The more consumers understand about watchmaking, the more that goes into making a watch lighter is also appreciated, said Guillaume Laidet, CEO of Nivada Grenchen, whose F77 Titanium, at 86g, is a best-seller for the brand. With sustainability in mind, lightness in many things is increasingly seen as a yardstick of their efficiency, performance and contemporaneity, he suggested.
Yet this isn't to say that designing lightweight is easy, the rotor in an automatic movement, for instance, has to have a certain weight to function, or that converting more mainstream consumers from the heavyweight division to the more flyweight won't prove challenging.

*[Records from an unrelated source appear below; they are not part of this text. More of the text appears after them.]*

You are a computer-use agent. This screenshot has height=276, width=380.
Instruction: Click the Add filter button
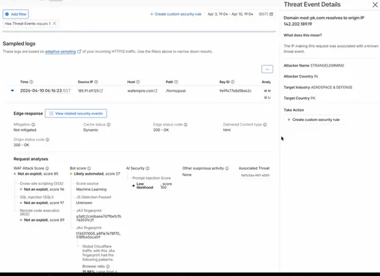tap(16, 14)
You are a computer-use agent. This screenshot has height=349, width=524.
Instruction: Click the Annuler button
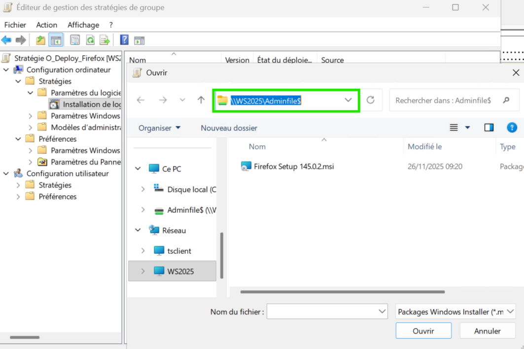click(x=487, y=331)
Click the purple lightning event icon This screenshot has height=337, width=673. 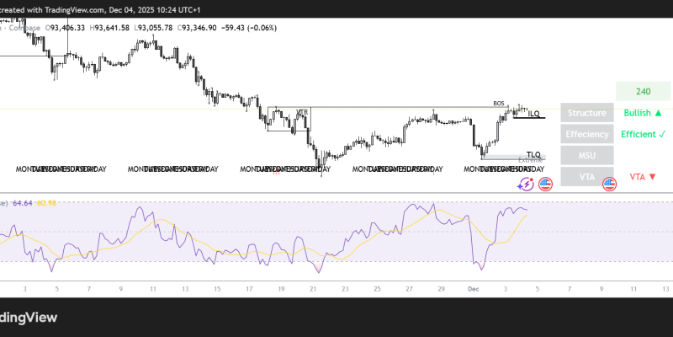click(526, 184)
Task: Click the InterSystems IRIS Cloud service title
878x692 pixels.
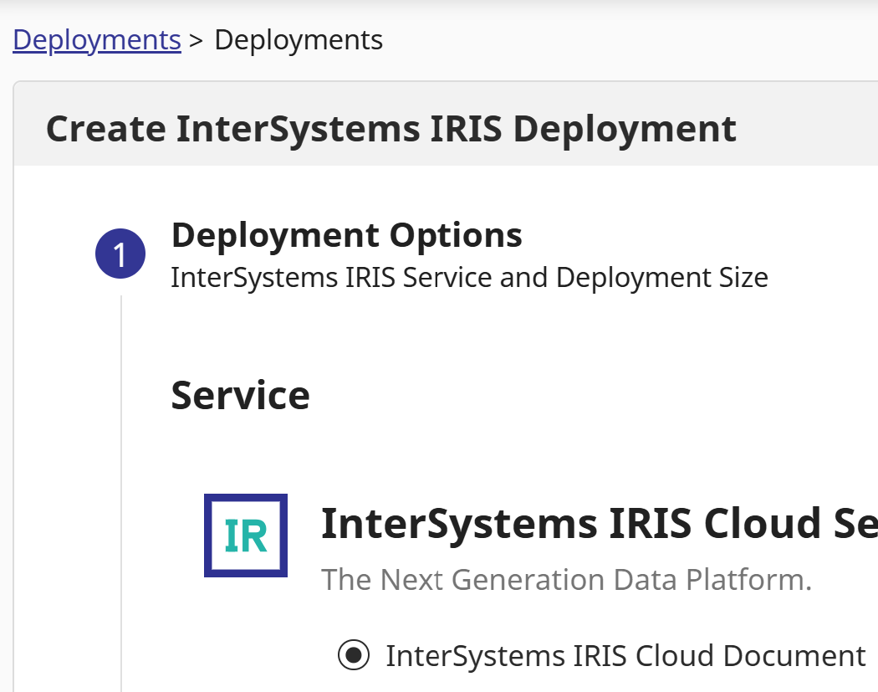Action: (598, 523)
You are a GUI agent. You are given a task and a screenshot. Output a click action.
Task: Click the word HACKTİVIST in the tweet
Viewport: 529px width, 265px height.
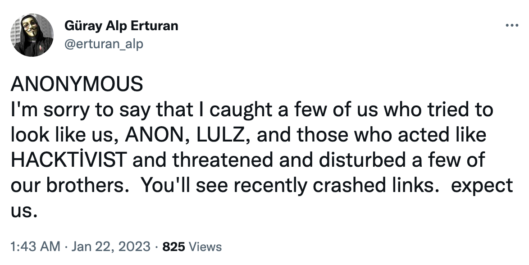[69, 160]
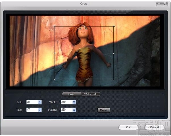
Task: Decrease the Top value with down arrow
Action: (x=39, y=111)
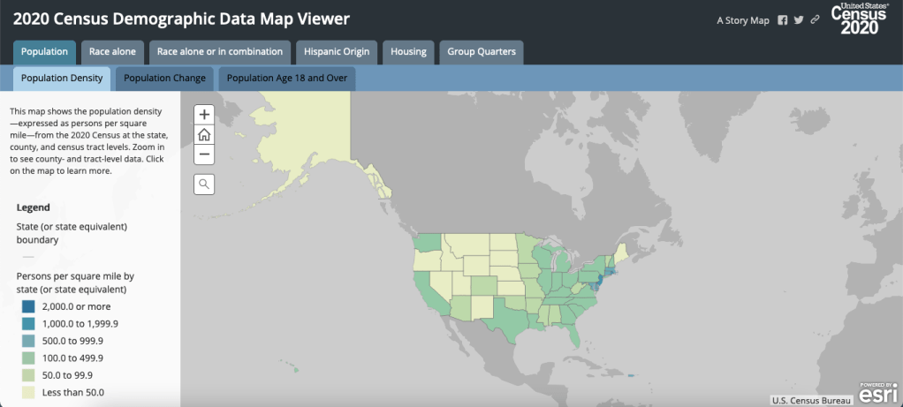This screenshot has height=407, width=903.
Task: Click the A Story Map link
Action: [x=743, y=20]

For all that there may be a complete about turn, the lighter the watch, the more valuable it may come to be seen, changes in weight perception will take time.

Photo: Norqain

Photo: Norqain
"After all, weight has been associated with quality for decades. [To many people] heavy still feels more substantial and so valuable," noted Matteo Mercan, product manager for Norqain, which recently released its 45g Wild One Skeleton X-Lite.
"But the most convincing argument is what happens on the wrist," he added. "A lightweight watch can feel surprising when first picked up, but after a full day of wear the benefits become immediately apparent: comfort, freedom of movement, wearability, especially given our increasingly active lives."